Bisnis.com, JAKARTA – Indonesia dan Australia akan sama-sama dirugikan jika kasus penyadapan kemjudian berdampak terhadap eksalasi ketegangan hubungan diplomat, yang menjurus ke pemutusan kerja sama bilateral kedua negara.
Peneliti di Pusat Penelitian Politik Lembaga Ilmu Pengetahuan Indonesia (LIPI) M. Haripin menyatakan bahwa Indonesia dan Australia akan mengalami kerugian apabila terjadi pemutusan hubungan dan kerjasama secara menyeluruh.
Menurutnya, kedua negara tidak siap menghadapi pemutusan hubungan, kalaupun pemerintah Indonesia bereaksi keras dan memutuskan hubungan kedua negara, maka hal tersebut akan menjadi sejarah baru. Namun, dia menegaskan bahwa sangat kecil kemungkinannya bagi pemerintah Indonesia untuk memutuskan hubungan kedua negara secara menyeluruh.
“Pemutusan hubungan secara menyeluruh tidak hanya merugikan salah satu pihak saja, melainkan kedua negara akan sama-sama merasa dirugikan, karena masing-masing memiliki kepentingan dan ketergantungan,” ujarnya kepada Bisnis Jumat (22/11/2013).
Indonesia misalnya, akan dirugikan dengan permasalahan terkait kerjasama pada berbagai sektor seperti ekspor dan impor, investasi, pendidikan, dan tenaga kerja.
“Australia telah memberikan banyak bantuan pendidikan.

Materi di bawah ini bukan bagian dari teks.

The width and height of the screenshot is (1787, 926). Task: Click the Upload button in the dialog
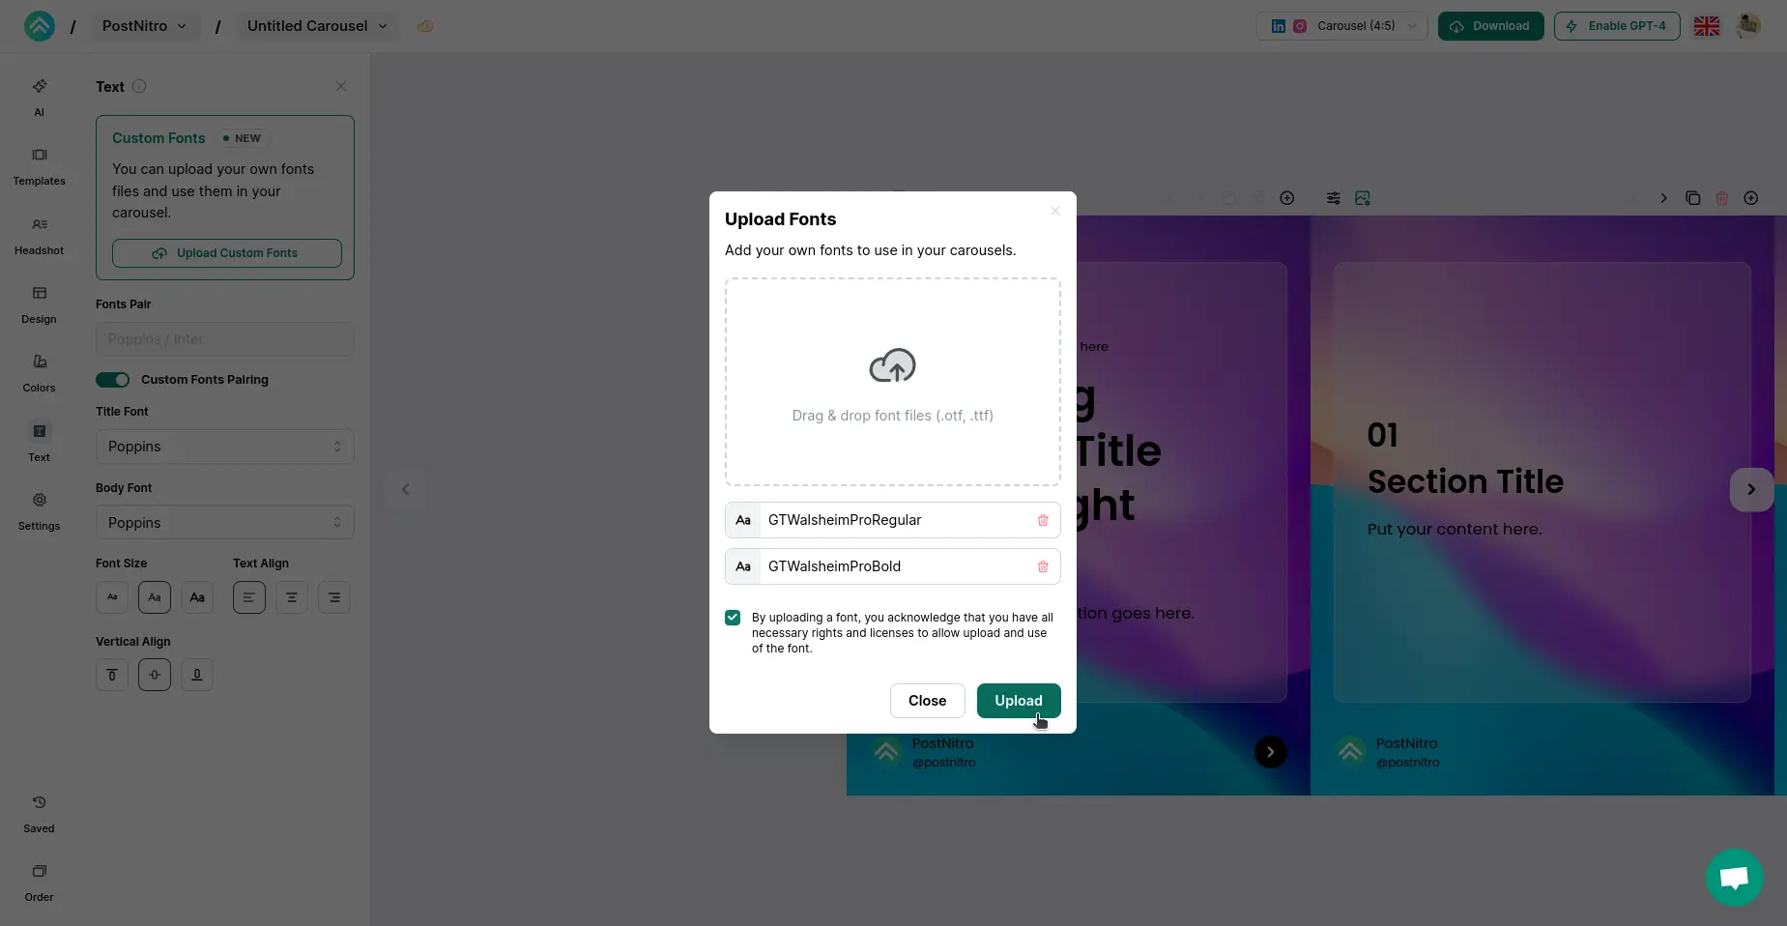click(1018, 701)
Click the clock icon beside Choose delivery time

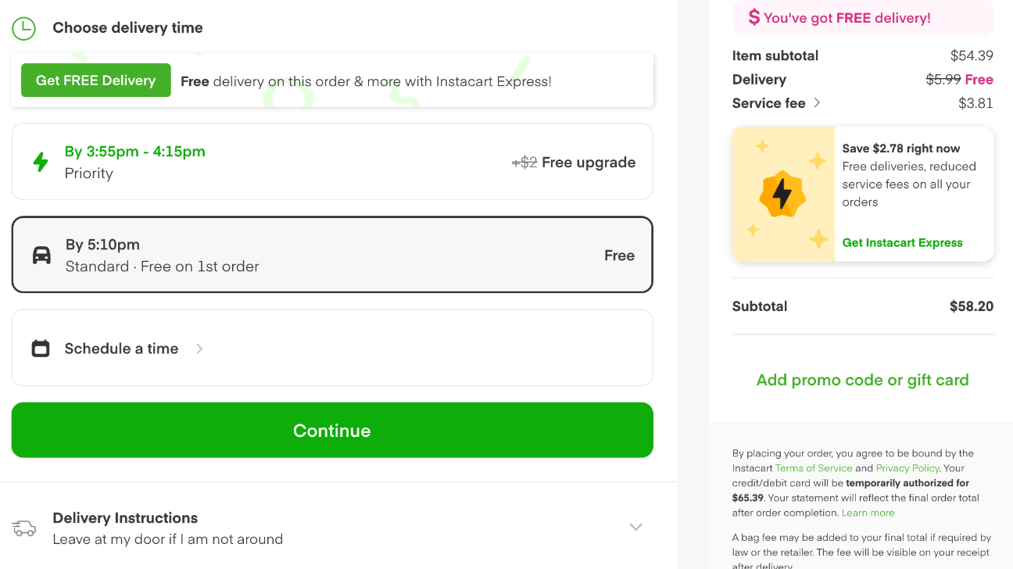click(x=24, y=28)
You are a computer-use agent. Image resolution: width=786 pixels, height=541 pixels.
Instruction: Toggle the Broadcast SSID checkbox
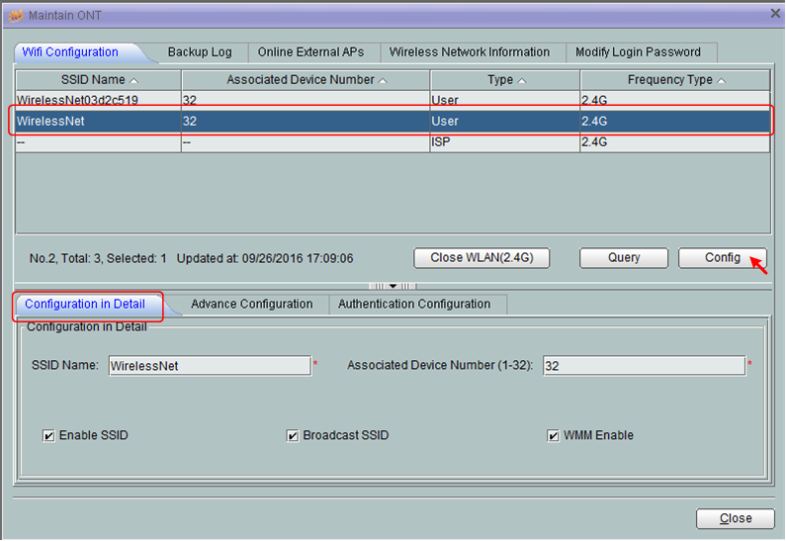tap(293, 436)
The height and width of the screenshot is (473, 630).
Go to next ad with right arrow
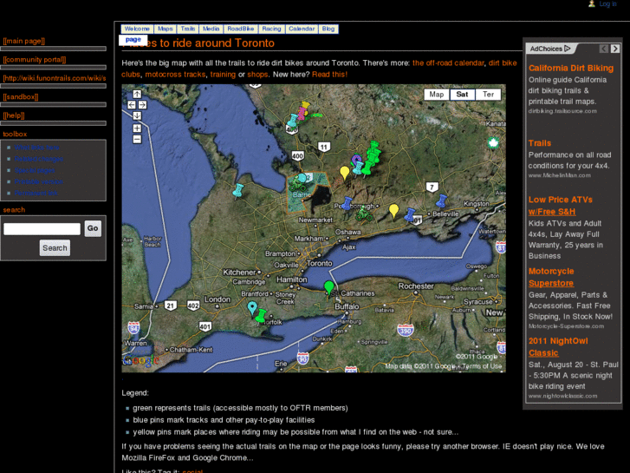point(615,49)
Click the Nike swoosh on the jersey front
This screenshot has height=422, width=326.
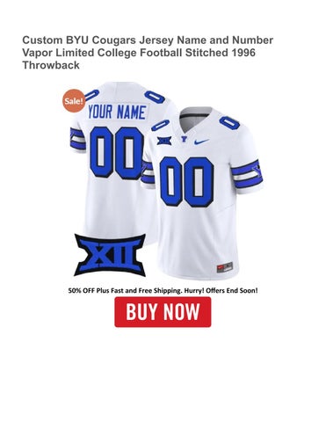tap(201, 142)
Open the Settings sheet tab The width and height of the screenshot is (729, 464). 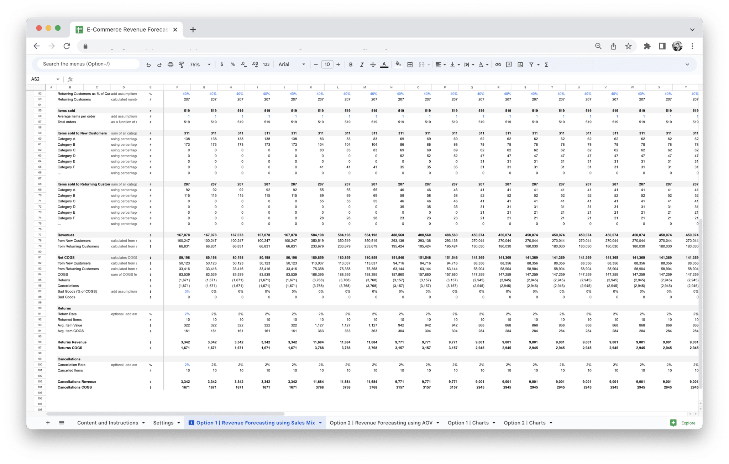coord(164,423)
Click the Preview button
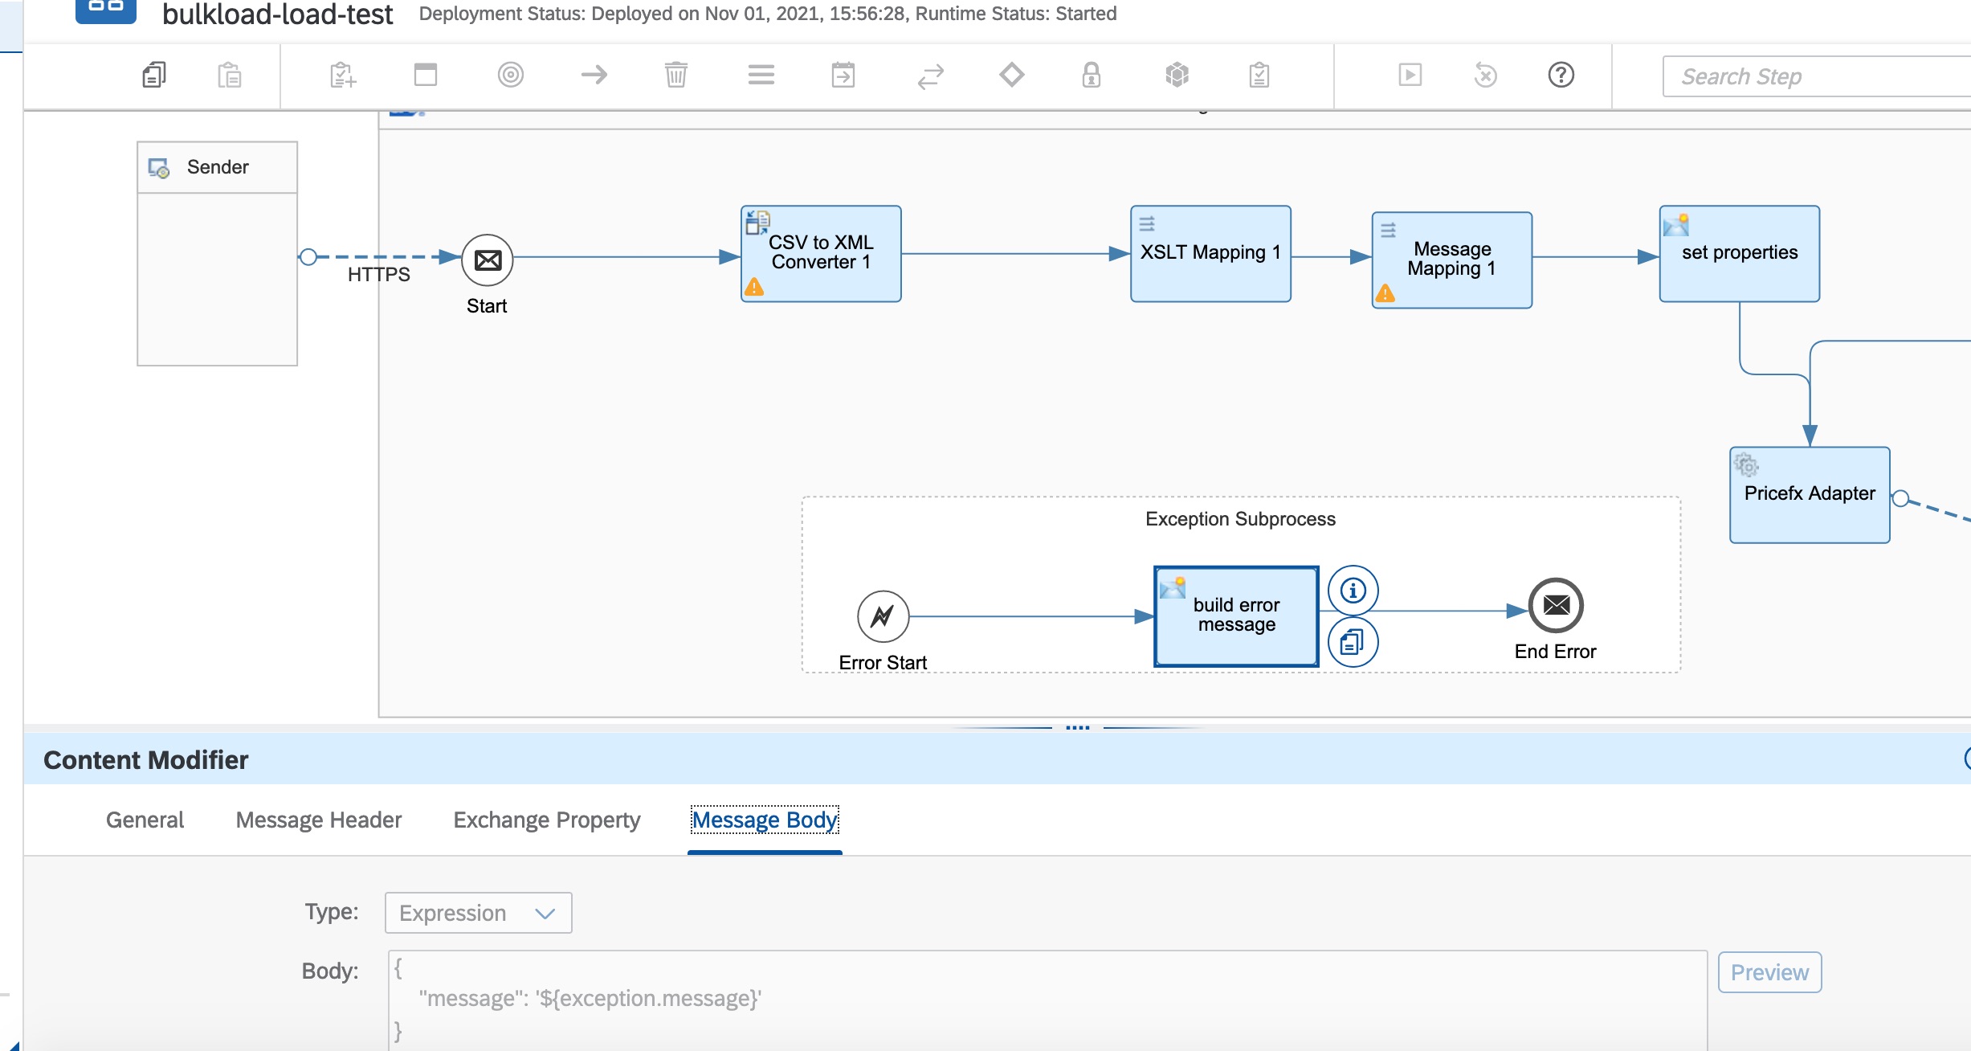1971x1051 pixels. point(1769,973)
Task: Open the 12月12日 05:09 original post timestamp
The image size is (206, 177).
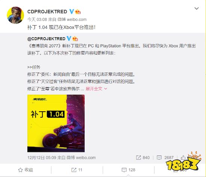Action: (x=42, y=157)
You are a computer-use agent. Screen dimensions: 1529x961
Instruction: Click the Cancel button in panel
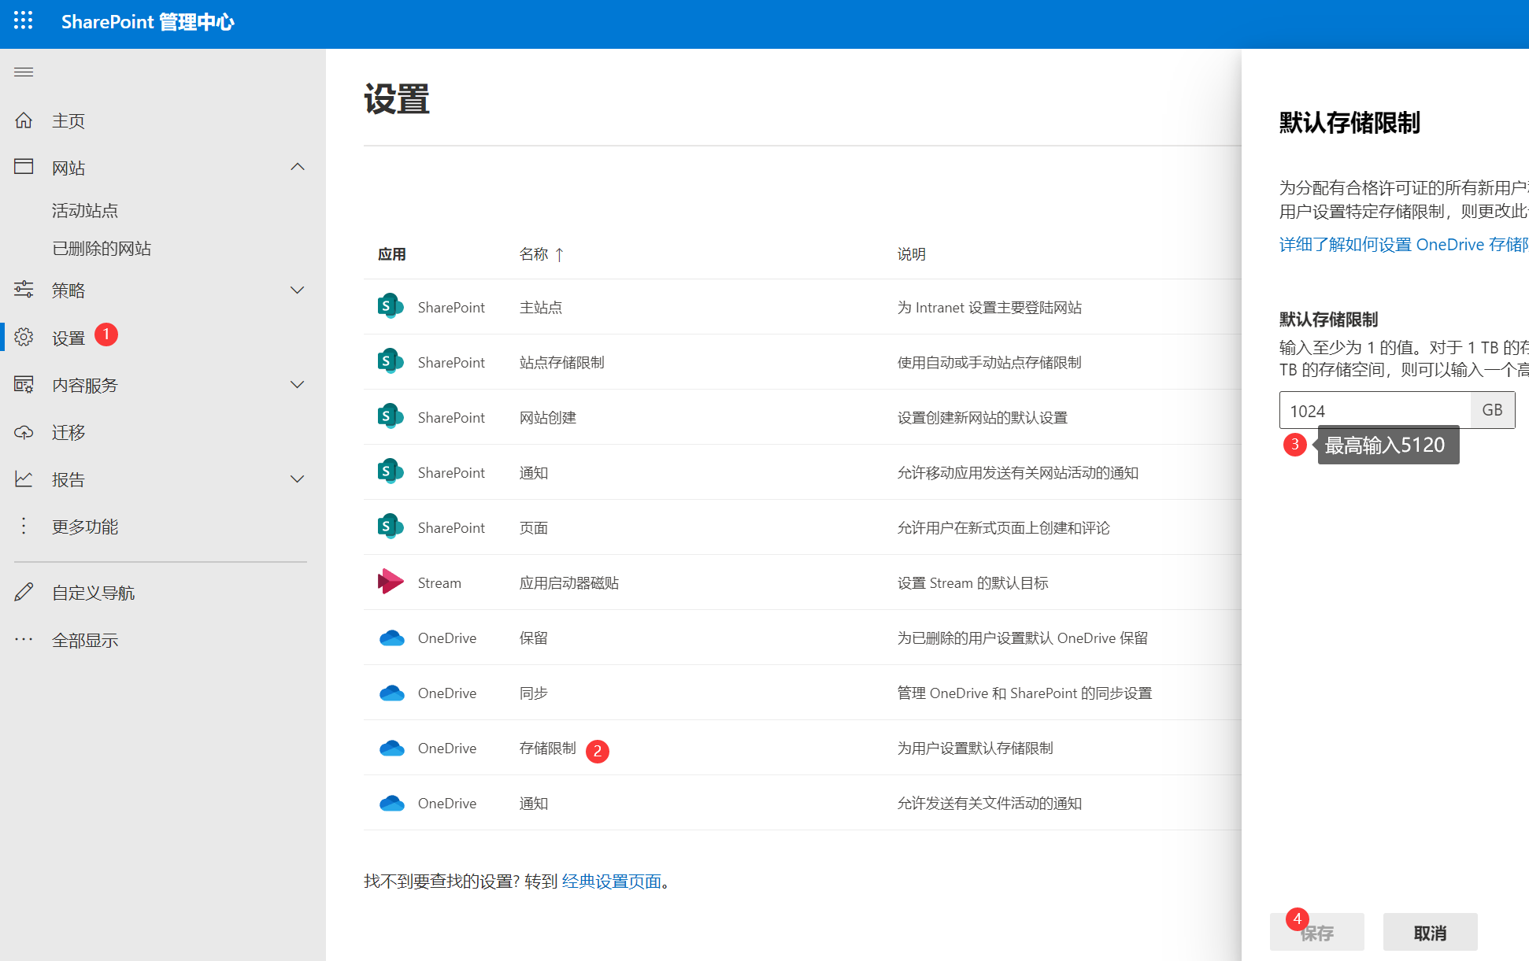pyautogui.click(x=1429, y=933)
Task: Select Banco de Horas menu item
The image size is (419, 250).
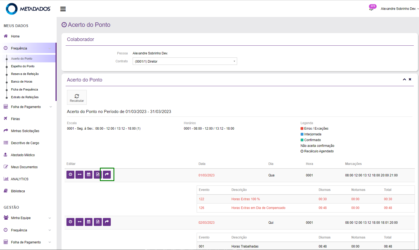Action: (22, 82)
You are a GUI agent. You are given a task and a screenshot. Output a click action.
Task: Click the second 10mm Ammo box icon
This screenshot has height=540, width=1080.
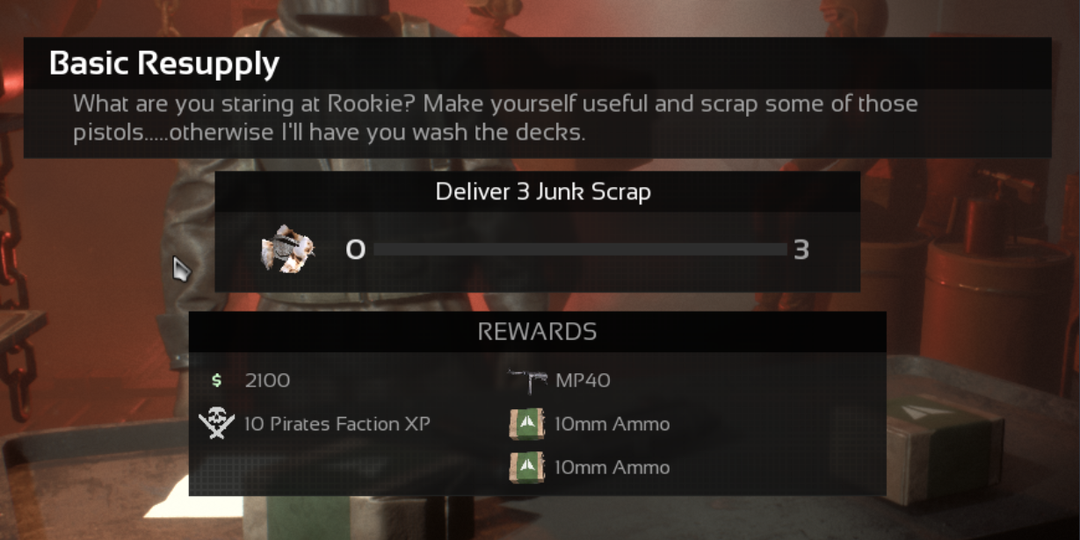(526, 466)
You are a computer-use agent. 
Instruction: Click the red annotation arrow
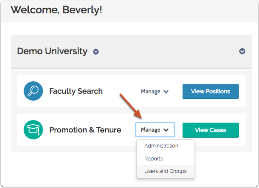coord(131,107)
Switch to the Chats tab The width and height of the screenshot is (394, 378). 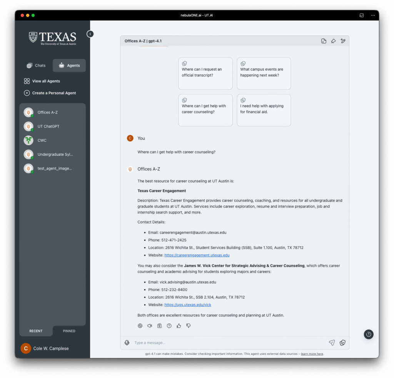click(36, 66)

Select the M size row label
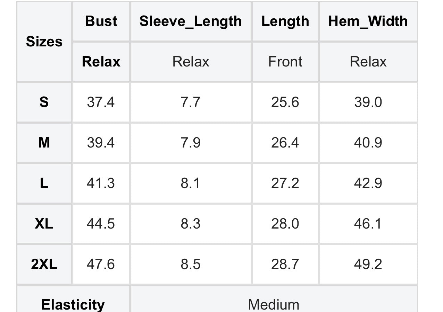44,142
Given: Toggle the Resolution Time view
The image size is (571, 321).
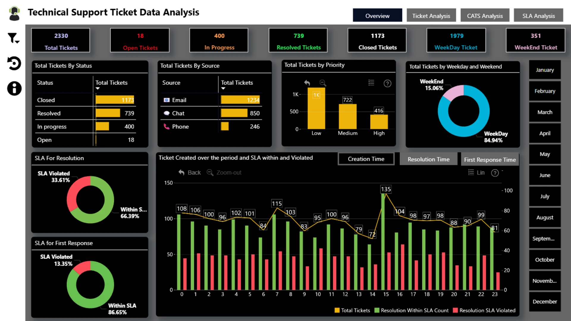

Selain itu, Australia juga banyak berinvestasi pada berbagai bidang, terutama agribisnis.”
Sementara itu, Australia juga akan mengalami kerugian terutama terkait kebijakan pencari suaka (asylum seeker) yang melewati wilayah Indonesia.
Sebelumnya, pemerintah Australia juga menyatakan akan mengembalikan manusia perahu yang mencari suaka kembali ke Indonesia. Asutralia juga menganggap Indonesia sebagai strategic partner dan negara yang sangat penting secara geopolitik dalam konteks Asia Pasifik.
Selain itu, Indonesia dan Australia sudah banyak membuat konsep kerjasama, terutama memasuki ASEAN Community atau Komunitas ASEAN pada tahun 2015 mendatang. “Kalau Indonesia dan Australia sampai putus hubungan, maka akan turut mempengaruhi postur ASEAN,” jelasnya.
Dalam menilai kebijakan Pemerintah Indonesia yaitu Presiden Susilo Bambang Yudhoyono melalui Menlu untuk memanggil pulang Duta Besar (Dubes) RI di Australia Nadjib Riphat Kesoema dinilainya sebagai langkah yang tepat.
Hal tersebut menunjukkan bahwa pemerintah Indonesia sangat serius dalam menyikapi aksi penyadapan Badan Intelejen Australia, dan menginginkan penjelasan dari Pemerintah Australia yaitu Perdana Meteri Tony Abbott mengenai alasan melakukan penyadapan.
Dia memaparkan, sikap Presiden dan Menlu dalam berpolitik luar negeri ini sudah cukup profesional. “Mengecam aksi penyadapan dan memanggil pulang Dubes RI di Australia sebagai bentuk gertakan dan peringatan keras kepada Pemerintah Australia, demi menjaga hubungan baik kedua negara, maka sebaiknya pemerintah Australia yaitu PM Tony Abbott segera memberikan penjelasan kepada Pemerintah Indonesia.”